What a time to be a parent of young children—an era of digital calendars, grocery pickup, and, mostly notably, Bluey. A show technically created for children, the open secret is that the animated Australian juggernaut is made as much for the parents as it is for the kids. Any time a new set of seven-minute episodes drops, parent text chains around the globe light up:
“Have you seen the new Bluey episodes?”
“We’re watching as a family tonight!”
“My favorite episode was ‘Onesies’!”
“Oh, I loved that one. ‘Granny Mobile’ was hilarious!”
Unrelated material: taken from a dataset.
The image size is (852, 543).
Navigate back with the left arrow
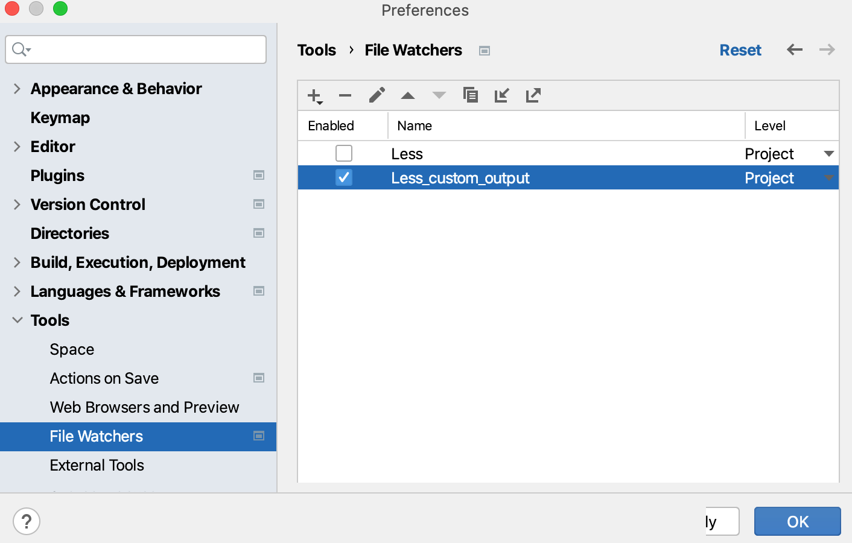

The particular magic of Bluey has been explored in everything from newspaper op-eds to internet rap battles to YouTube channels dedicated to mining for Easter eggs, and I wonder if I have anything new to say about this pinnacle of children’s entertainment. And yet, I can’t stop myself from indulging in my own existential Bluey musings here.
My sister told me about Bluey back in 2020. She explained it simply as a show about a family of dogs living in Australia with short episodes that didn’t push parents’ sanity (ahem, Cocomelon, Calliou, even Daniel Tiger). My children were hooked almost immediately despite their age range (and even now that my oldest two kids are twelve and eight, they still will sit down to watch Bluey with the five-year-old). Though it took me a bit to recognize the magic the show held for parents like me, in the thick of balancing work schedules, managing sibling spats, and following through on the daily tidy, I was soon pausing the dishes and settling on the couch with my kids as the upbeat Bluey theme played.
“Fruit Bat” was the first episode to pull me in, a story that explores the versions of themselves parents have to momentarily release in favor of who they need to be for their kids. Yes! I thought. There’s always a person behind the parent. But the enchantment of the episode lies in the way Bandit and Chilli (the canine heads of house) present this identity shift, sidestepping the oft-perceived loss of self and leaning rather into the yin and yang of a parental and personal evolution, reframing and softening the unique grief it takes to become a parent.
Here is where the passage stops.